§ **Work request**
Your output should be the lines from the one that contains "Screen dimensions: 1920x1200" to the end of the listing, transcribed exactly. Include nothing else.

§ **Dataset excerpts**
────────────────────
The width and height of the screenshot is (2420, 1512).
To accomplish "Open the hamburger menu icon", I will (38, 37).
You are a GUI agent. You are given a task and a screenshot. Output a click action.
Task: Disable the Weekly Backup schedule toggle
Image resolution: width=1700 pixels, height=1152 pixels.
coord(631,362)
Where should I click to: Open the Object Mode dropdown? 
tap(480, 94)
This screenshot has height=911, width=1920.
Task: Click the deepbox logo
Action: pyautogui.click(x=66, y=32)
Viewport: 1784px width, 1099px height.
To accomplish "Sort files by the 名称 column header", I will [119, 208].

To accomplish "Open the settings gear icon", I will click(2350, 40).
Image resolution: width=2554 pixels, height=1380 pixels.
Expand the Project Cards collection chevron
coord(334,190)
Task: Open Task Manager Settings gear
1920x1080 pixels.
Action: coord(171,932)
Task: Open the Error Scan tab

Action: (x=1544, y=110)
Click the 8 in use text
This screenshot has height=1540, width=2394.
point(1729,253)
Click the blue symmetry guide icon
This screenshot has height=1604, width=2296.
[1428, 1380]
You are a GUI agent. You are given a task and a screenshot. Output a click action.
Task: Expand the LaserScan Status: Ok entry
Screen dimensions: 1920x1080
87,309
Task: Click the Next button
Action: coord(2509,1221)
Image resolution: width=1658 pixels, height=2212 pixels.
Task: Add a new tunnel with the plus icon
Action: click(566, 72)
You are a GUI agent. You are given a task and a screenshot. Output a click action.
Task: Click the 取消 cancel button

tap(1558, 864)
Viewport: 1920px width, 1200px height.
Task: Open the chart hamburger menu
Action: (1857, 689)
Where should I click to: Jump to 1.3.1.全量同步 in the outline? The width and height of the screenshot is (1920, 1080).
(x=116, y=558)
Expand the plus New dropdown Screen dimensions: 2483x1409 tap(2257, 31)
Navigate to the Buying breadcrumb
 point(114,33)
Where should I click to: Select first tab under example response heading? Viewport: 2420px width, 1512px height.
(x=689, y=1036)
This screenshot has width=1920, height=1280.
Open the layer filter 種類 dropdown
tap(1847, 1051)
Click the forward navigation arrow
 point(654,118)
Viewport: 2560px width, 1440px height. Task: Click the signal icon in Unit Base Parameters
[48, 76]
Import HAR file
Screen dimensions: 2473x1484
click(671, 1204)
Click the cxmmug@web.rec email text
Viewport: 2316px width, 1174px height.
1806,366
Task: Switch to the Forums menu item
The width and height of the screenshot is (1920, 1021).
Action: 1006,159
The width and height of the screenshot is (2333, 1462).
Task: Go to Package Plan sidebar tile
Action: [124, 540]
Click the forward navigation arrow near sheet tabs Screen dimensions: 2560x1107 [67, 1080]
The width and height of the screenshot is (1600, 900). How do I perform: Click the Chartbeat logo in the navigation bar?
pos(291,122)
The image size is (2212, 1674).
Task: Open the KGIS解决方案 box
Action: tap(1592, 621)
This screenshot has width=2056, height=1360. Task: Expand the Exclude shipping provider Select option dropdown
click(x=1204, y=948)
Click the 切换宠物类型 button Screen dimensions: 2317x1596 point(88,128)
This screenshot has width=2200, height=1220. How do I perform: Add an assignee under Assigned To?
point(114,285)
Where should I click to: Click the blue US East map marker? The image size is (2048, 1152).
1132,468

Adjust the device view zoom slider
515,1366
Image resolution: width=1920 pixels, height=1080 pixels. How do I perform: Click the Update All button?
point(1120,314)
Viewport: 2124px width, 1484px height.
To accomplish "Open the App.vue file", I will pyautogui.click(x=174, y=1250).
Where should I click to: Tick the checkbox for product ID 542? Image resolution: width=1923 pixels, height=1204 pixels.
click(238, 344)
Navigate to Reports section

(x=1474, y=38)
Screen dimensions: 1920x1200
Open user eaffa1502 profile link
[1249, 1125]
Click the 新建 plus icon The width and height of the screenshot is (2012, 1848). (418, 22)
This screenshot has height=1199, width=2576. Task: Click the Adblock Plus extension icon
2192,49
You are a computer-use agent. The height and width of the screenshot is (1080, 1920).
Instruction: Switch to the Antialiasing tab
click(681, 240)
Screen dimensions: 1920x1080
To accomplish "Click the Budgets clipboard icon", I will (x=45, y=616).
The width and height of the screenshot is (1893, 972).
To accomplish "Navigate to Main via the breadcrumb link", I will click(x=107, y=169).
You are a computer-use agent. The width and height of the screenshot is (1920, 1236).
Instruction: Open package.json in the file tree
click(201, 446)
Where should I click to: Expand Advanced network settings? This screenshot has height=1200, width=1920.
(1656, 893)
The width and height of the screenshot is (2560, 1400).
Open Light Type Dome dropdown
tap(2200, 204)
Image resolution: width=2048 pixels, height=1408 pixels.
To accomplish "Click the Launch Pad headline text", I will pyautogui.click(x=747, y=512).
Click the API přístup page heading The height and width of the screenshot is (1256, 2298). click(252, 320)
────────────────────
§ **Solved problem**
Screen dimensions: 1920x1200
Open user eaffa1502 profile link
[1249, 1125]
Click the 新建 plus icon The width and height of the screenshot is (2012, 1848). (418, 22)
This screenshot has height=1199, width=2576. Task: Click the Adblock Plus extension icon
2192,49
You are a computer-use agent. The height and width of the screenshot is (1080, 1920).
Instruction: Switch to the Antialiasing tab
click(681, 240)
Screen dimensions: 1920x1080
To accomplish "Click the Budgets clipboard icon", I will (x=45, y=616).
The width and height of the screenshot is (1893, 972).
To accomplish "Navigate to Main via the breadcrumb link", I will click(x=107, y=169).
You are a computer-use agent. The width and height of the screenshot is (1920, 1236).
Instruction: Open package.json in the file tree
click(201, 446)
Where should I click to: Expand Advanced network settings? This screenshot has height=1200, width=1920.
(1656, 893)
The width and height of the screenshot is (2560, 1400).
Open Light Type Dome dropdown
tap(2200, 204)
Image resolution: width=2048 pixels, height=1408 pixels.
To accomplish "Click the Launch Pad headline text", I will pyautogui.click(x=747, y=512).
Click the API přístup page heading The height and width of the screenshot is (1256, 2298). click(252, 320)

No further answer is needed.